### Tâches à réaliser
1. D'après le texte de la page, de quelle date est la loi n° 2004-809 relative aux libertés et responsabilités locales ?
2. Dans le texte de la page, relevez toutes les missions en matière de développement économique qui reviennent désormais à la région ou qui peuvent lui être confiées.
3. Traduisez en anglais cette phrase du texte de la page : « Les autres collectivités territoriales peuvent désormais intervenir en ce domaine sur simple accord de la région (sans qu’il soit besoin de passer par une convention). »

### Texte de la page
La note 47 – novembre 2004

La loi n° 2004-809 du 13 août 2004 relative aux libertés et responsabilités locales organise un élargissement des compétences des collectivités territoriales par transfert ou délégation d’une partie de celles exercées jusqu’à présent par l’État[1].

Comme de nombreuses associations poursuivent une œuvre d’intérêt général et bénéficient de financements publics, elles vont devoir s’adapter à ce changement. Et cette adaptation sera d’autant plus perturbatrice que le mouvement de décentralisation est d’ampleur et qu’il est appelé à s’échelonner dans les temps, voire à se développer.

Il importe donc de prendre connaissance des principales modifications qui peuvent concerner les associations en passant en revue les transferts ou délégations de compétences (l’on a exclu de cette énumération les équipements qui ne visent que peu les associations) et en examinant les principales modalités de ce transfert.

LES COMPÉTENCES CONCERNÉES

Développement économique (article 1 de la loi)

Le rôle économique de la région est renforcé en ce qu’elle est désormais chargée d’assurer la coordination des actions des collectivités territoriales et d’en établir le bilan annuel. En outre, elle peut se voir confier par convention avec l’État, l’élaboration du schéma régional de développement.

Les autres collectivités territoriales peuvent désormais intervenir en ce domaine sur simple accord de la région (sans qu’il soit besoin de passer par une convention).

Tourisme (articles 3 à 7 de la loi)

La distinction entre offices du et de tourisme est supprimée pour ne conserver que les derniers.

### Matériel présenté
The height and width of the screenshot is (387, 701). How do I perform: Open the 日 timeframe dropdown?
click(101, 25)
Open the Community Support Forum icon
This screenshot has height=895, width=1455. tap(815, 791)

---

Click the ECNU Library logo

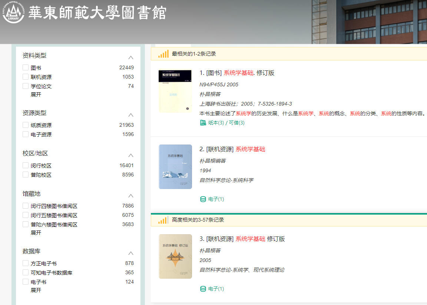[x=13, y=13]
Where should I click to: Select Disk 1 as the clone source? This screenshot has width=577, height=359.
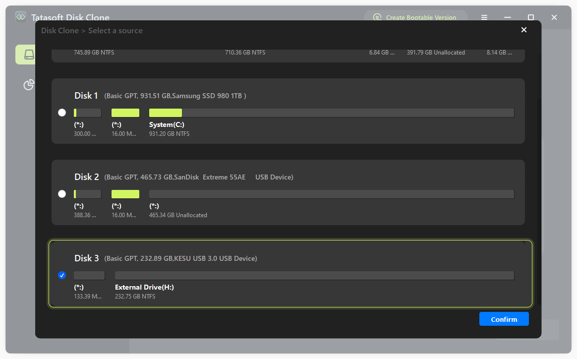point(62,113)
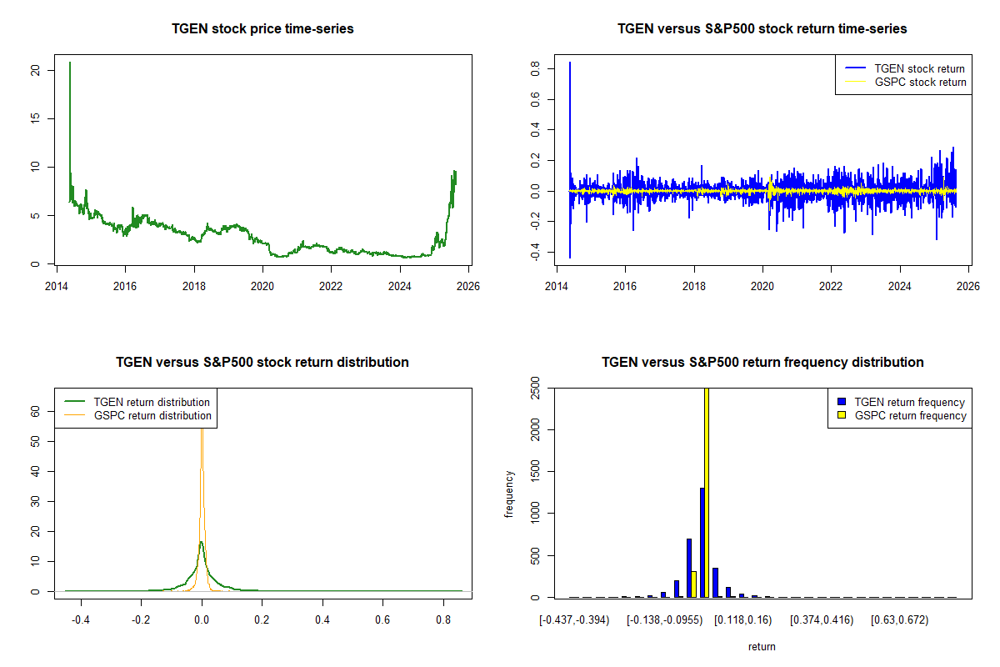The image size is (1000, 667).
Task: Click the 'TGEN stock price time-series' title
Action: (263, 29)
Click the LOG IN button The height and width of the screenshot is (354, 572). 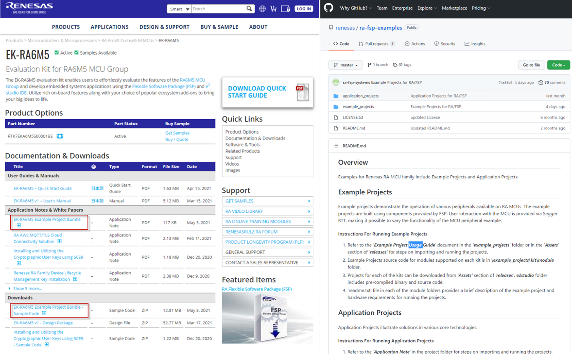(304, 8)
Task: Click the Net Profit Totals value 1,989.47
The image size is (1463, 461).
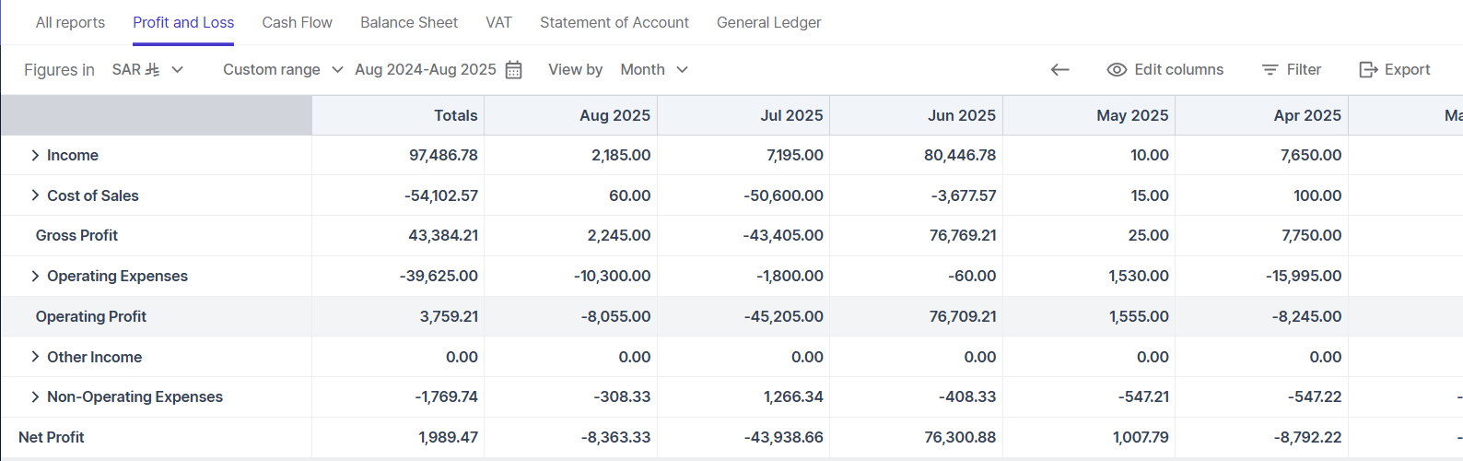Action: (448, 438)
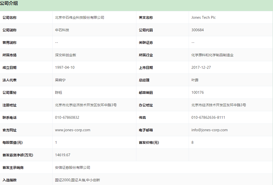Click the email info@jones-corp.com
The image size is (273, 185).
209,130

### Réponses rédigées
1. Elle date du 13 août 2004.

2.
- Assurer la coordination des actions des collectivités territoriales.
- Établir le bilan annuel de ces actions.
- Élaborer le schéma régional de développement, par convention avec l'État.

3. The other local authorities may now act in this area with the mere consent of the region (without any need to go through a formal agreement).